## Problem
Count the lines in the material below that contain the string "label", treating uppercase and lowercase as different, and give only that number.

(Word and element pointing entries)
┏━━

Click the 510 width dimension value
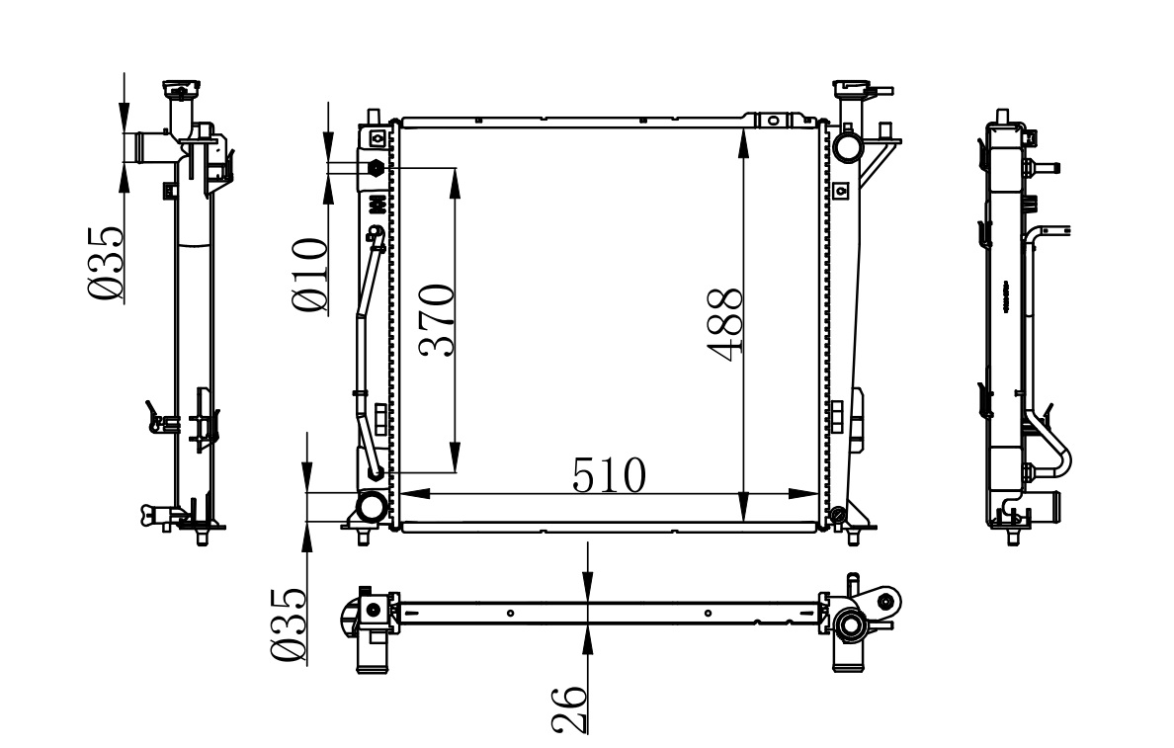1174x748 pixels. [609, 475]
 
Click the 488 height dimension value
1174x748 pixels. [724, 324]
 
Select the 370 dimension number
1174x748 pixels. [437, 320]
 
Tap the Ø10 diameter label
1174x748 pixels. [309, 275]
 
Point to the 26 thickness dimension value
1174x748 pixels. [568, 708]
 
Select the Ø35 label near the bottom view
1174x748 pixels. [289, 624]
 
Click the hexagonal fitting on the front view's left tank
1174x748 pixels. [376, 168]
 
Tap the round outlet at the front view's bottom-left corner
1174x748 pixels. [372, 507]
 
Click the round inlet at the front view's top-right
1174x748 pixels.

┗━━

## Response for this exercise
2